Madonna and Wallis Simpson have much in common. Twice divorced, scandalous Americans
exiled to London, who both seem to abide by Wallis's famous advice, "you can never be too rich or too thin."
Where Wallis and Madonna slightly veer off the road is over love. King Edward VIII gave up his throne for Wallis; Guy Ritchie only made Swept Away for Madge. It doesn't quite tally up.
It's this love which Madonna explores in W.E. which she presented at the Venice Film Festival today looking not a day over 35. No wonder, as with Wallis, we're tempted to refer to her through gritted teeth as 'that woman.'
So what makes a man throw away his supposed raison d'etre all for the sake of a woman ?
The answer seems to be when he didn't much want the day job anyway.
James D'Arcy, playing the King, clings to the brilliant Andrea Riseborough's Wallis like she's the last piece of driftwood heading for shore.
Wallis, combining the looks of Scarlett O' Hara, the wit of Dorothy Parker and the drawl of Jerry Hall (not to mention her practical approach to life that comes from marrying a schmuck first time round) is an immensely arresting fashion plate.
The movie is at its best when Madonna lets her own rebellious nature sneak in - like when Wallis walks down the street with crucifixes at her wrist and her hair arranged into horns.
It's a reminder that Wallis really was the devil to some in 1936 - especially to the Queen Mother. Natalie Dormer, cast as her, can only channel the spite of Anne Boleyn (who she played in 'The Tudors') and the frumpiness of a Malory Towers prefect.
What this isn't is the 'Anti Kings Speech', a drama biopic that'll have Brits sobbing into their handkerchiefs with World War Two emotion.

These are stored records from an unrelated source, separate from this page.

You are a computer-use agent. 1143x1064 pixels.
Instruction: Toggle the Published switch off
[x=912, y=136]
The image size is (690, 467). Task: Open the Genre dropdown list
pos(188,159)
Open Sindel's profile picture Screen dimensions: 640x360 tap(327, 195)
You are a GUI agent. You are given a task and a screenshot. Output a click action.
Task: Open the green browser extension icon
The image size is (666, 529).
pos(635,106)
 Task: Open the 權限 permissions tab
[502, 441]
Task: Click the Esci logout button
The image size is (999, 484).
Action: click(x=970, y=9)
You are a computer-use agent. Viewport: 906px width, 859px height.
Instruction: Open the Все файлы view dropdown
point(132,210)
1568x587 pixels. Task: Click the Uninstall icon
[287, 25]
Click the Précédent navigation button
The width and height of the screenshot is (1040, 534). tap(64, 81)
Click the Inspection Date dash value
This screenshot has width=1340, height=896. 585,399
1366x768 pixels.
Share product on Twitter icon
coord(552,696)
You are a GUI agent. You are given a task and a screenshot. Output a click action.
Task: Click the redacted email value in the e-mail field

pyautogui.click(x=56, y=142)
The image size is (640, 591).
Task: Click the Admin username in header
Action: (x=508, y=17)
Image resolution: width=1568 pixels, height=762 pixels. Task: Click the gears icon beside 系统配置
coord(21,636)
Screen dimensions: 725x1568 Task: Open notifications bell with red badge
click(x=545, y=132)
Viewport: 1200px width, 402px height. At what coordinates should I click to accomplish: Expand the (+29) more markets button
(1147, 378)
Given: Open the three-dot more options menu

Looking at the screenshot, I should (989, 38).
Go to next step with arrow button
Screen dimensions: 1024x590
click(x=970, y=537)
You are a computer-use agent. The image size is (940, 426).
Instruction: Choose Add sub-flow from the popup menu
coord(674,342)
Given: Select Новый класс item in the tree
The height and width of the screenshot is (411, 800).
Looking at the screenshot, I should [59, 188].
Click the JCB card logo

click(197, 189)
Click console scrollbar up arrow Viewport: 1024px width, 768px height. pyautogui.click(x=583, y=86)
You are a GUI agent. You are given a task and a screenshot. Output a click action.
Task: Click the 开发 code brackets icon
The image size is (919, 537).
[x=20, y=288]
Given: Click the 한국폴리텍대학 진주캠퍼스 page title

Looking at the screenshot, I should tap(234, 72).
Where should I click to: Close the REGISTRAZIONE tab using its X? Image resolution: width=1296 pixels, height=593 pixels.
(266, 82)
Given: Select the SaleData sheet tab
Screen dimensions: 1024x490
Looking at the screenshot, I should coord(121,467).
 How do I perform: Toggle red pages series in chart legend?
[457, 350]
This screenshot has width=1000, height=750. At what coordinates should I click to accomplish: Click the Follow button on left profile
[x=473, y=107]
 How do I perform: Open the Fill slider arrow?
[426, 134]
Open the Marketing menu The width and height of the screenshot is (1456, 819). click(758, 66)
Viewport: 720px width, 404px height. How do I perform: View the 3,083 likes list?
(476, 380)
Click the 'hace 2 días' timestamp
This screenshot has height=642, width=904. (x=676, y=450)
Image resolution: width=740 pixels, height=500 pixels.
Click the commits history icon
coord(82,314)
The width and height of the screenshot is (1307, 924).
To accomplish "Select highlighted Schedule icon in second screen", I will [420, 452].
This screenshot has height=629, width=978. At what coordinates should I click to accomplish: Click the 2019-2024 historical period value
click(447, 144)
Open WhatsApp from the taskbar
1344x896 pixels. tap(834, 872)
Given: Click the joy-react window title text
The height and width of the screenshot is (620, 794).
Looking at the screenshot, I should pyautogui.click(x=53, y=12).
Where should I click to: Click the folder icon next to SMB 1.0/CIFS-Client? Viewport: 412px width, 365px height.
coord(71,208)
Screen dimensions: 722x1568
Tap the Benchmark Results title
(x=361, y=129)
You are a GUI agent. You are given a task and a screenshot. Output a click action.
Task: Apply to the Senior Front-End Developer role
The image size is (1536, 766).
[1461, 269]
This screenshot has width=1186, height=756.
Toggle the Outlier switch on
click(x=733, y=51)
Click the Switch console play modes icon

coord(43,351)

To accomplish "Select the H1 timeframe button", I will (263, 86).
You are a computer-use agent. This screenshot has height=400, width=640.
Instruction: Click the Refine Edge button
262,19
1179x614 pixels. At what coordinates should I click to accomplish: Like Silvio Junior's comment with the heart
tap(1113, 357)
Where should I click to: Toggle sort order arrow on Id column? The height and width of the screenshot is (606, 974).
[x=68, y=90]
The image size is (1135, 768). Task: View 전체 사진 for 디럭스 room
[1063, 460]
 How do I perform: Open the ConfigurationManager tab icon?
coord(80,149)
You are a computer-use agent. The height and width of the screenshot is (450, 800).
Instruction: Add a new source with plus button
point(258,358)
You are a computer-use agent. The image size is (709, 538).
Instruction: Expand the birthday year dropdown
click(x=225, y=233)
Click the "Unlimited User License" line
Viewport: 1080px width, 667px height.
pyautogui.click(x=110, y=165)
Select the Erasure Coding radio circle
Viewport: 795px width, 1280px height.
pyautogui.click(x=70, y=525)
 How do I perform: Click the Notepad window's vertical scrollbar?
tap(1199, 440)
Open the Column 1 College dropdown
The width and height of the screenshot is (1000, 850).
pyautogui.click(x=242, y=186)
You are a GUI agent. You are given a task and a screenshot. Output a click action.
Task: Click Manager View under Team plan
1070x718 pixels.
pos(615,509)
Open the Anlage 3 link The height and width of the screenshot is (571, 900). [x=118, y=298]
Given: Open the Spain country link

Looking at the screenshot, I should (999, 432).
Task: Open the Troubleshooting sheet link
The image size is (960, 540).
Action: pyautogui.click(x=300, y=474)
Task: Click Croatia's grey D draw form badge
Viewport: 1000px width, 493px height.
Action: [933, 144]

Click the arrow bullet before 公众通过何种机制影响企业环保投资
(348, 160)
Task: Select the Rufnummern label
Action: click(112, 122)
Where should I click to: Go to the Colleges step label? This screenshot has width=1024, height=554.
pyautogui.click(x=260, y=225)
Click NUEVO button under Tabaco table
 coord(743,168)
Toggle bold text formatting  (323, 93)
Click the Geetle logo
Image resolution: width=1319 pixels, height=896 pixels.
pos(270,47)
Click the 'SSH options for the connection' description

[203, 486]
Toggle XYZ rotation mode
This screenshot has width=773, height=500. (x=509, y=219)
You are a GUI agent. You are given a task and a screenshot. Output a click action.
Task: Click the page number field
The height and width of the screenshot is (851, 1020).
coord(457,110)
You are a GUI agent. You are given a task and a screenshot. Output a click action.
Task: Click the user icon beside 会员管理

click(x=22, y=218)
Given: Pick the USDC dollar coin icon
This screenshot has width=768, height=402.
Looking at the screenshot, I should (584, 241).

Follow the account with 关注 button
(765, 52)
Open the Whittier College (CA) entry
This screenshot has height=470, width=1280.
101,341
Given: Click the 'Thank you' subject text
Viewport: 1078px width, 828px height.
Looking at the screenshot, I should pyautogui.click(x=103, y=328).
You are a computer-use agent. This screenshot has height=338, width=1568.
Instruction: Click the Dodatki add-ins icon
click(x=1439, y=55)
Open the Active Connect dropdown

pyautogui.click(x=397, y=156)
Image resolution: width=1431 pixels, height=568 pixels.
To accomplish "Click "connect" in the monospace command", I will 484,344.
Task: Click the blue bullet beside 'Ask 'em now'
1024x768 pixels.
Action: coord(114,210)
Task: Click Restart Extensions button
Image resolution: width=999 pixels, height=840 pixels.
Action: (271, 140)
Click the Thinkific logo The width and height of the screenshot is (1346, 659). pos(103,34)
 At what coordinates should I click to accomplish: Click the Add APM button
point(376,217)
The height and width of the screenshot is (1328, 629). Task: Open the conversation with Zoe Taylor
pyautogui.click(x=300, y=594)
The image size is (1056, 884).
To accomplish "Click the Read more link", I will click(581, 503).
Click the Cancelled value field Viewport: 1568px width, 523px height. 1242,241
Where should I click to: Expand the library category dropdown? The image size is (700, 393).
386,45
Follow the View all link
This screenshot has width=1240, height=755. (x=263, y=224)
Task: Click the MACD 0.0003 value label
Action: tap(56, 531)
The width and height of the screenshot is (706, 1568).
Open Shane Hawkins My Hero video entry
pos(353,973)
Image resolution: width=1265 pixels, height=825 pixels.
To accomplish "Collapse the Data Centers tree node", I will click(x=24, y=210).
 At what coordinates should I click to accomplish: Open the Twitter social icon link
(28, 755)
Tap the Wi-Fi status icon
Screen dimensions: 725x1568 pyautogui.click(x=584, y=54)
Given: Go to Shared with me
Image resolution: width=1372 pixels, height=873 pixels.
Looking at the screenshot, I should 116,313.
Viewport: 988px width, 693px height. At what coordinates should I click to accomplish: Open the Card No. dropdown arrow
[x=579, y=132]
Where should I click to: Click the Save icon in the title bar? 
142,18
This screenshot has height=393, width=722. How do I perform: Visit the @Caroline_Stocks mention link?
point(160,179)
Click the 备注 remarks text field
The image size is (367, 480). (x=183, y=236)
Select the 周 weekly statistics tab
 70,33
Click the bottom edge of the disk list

It's a love story told in flashbacks, interwoven with a modern day New York tale of a marriage breakdown. It's as if 'The Great Gatsby' took a shopping trip to 'Sex and The City'.
Madonna says she spent three years co-writing the film. It shows. It's over complicated by the modern day tale, and at the end, drifts into a hideously hammy meeting with a Mohammed Al Fayed impersonator.
Even the exquisite shots feel laboured. It's like Madonna is screaming "look at me! I am an artist!" when we all know that a woman who can put her legs round the back of her neck and pull Jesus Luz is amazing.
What 'W.E.' sets us up for is an in-depth biopic on this tantalizing and extraordinary woman, Wallis Simpson. The most telling scene is when Wallis dances for her prince to the tune of the Sex Pistols' 'Pretty Vacant.'
Its anarchy echoes the sight of another woman writhing around in her slip in front of a statue of Jesus.
The only real difference between them is that Madge will never be climbing down from her throne.